The grandchildren's reliance on this holding is misplaced. The grandchildren note Dolores was incapacitated in 1990 and died in 1999, and their rights to inherit were vested long before the arbitration award. However, this fact does not lead to their conclusion that they were not in privity to Biscanin. When Biscanin initiated the arbitration proceedings before NASD, he was representing the interests of Dolores' estate, the 1990 trust, and Michael's sub-trust of the 1996 trust--clearly including the interests of the grandchildren.
The grandchildren were beneficiaries of the trusts and the estate of Dolores; they did not succeed to the estate from Biscanin. As discussed earlier, an administrator of an estate is sufficiently in privity with heirs or beneficiaries of an estate to be subjected to principles of claim preclusion under Wright, 14 Kan.
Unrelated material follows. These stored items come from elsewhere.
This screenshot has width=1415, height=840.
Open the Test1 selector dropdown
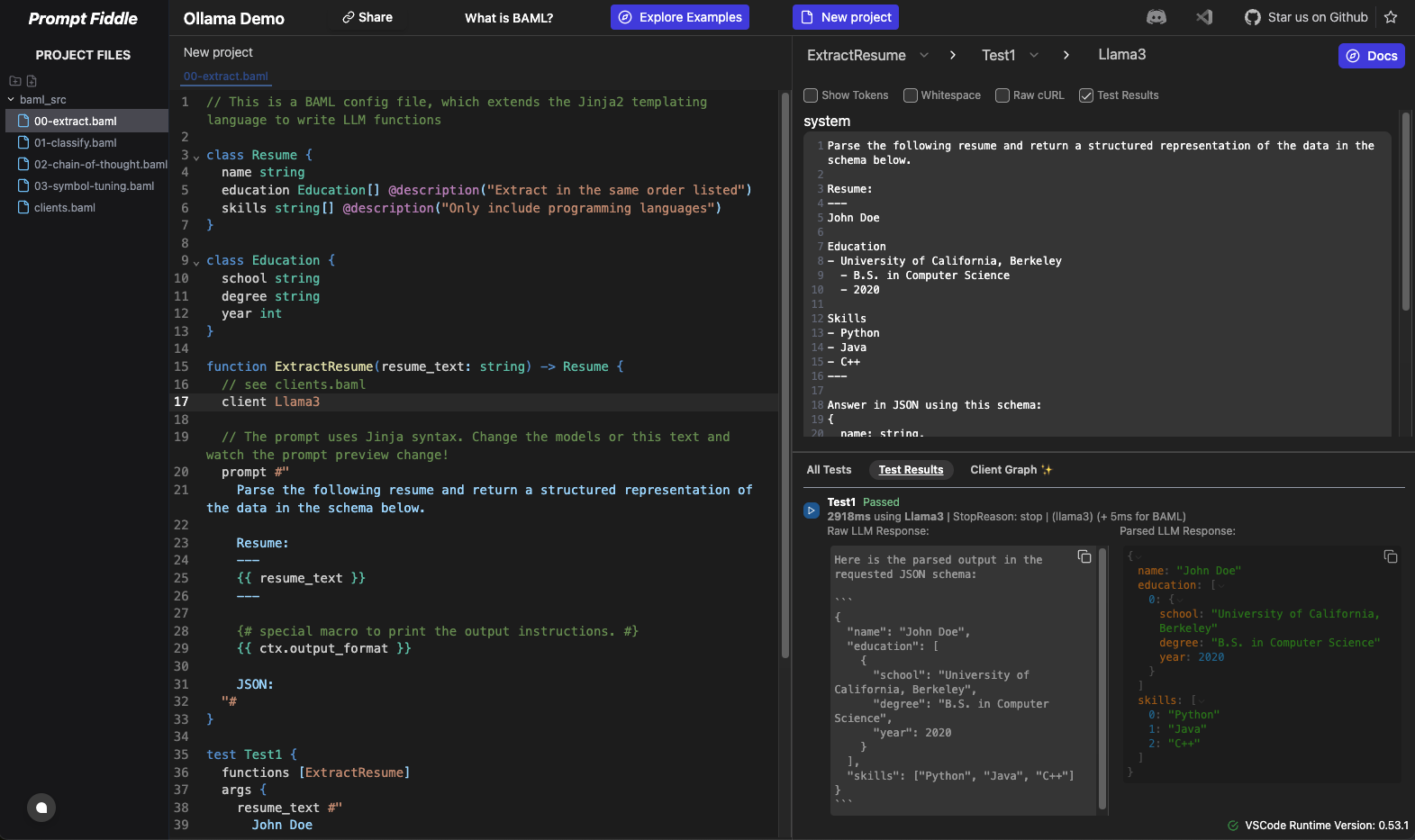(x=1034, y=55)
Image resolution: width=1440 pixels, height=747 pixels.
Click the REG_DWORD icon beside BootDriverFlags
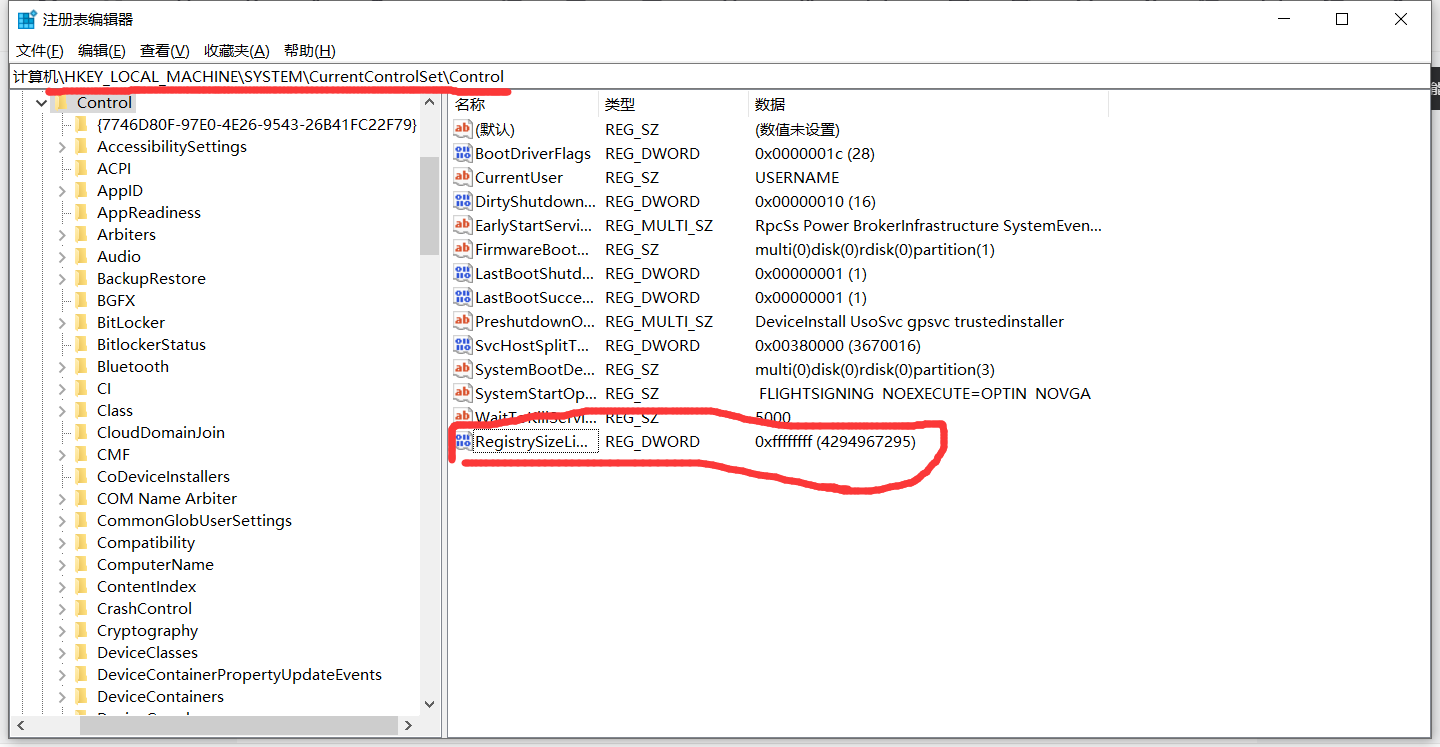pyautogui.click(x=463, y=153)
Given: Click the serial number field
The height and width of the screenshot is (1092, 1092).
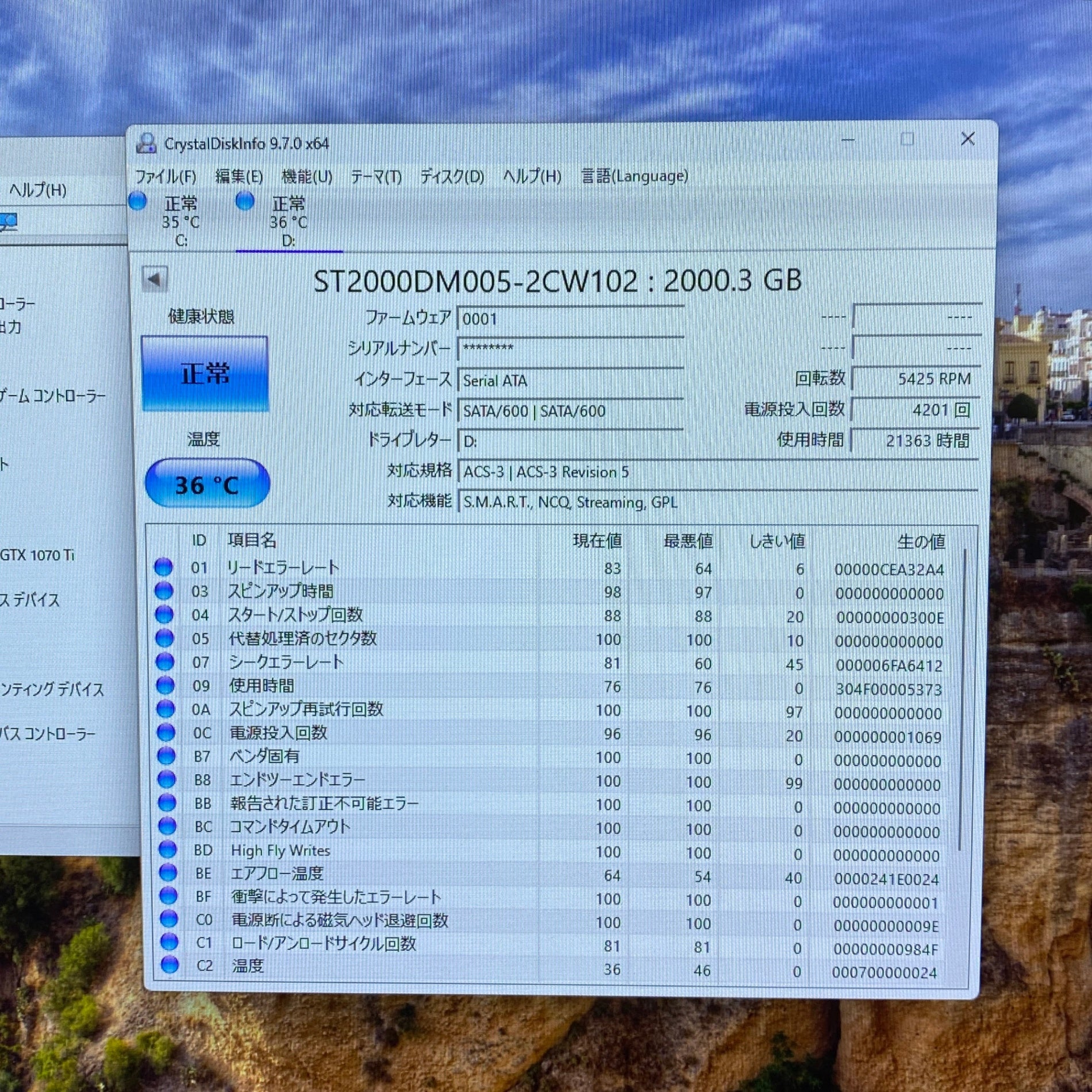Looking at the screenshot, I should [x=570, y=349].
App. 2d at 74. As a result, the grandchildren were bound by the arbitration award obtained by Biscanin.
3. Litigated issues
The grandchildren repeat their arguments the arbitration award made no findings and so it is impossible for the court to determine which issues were litigated. The grandchildren argue we do not know which claims asserted by Biscanin were the bases of the arbitration award, and therefore, the court should not have barred their action of intentional interference with the granting of summary judgment.
Biscanin raised negligence, breach of fiduciary duty, intentional misrepresentation, negligent misrepresentation, violation of the federal securities law, and restitution and disgorgement. Biscanin requested compensatory damages in the amount of $40 million, disgorgement of fees and commission in the amount of $5 million, and reasonable punitive damages. The arbitration panel did not specify which legal theory was used to award Biscanin with $100,000.
No matter what theory upon which the arbitration award was based, the issue was whether Merrill Lynch engaged in some kind of wrongdoing in dealing with the estate of Dolores. The issue of whether Merrill Lynch intentionally interfered with the inheritance rights of the grandchildren in this case is a different cause of action. Nevertheless, the same transactions and financial advice by Merrill Lynch were the basis for both arbitration and this case. The arbitration panel found Merrill Lynch at fault and gave an award of compensatory damages to Biscanin. The grandchildren's new cause of action raised in this case was determined by the arbitration panel. See Grimmett, 26 Kan. App. 2d at 487.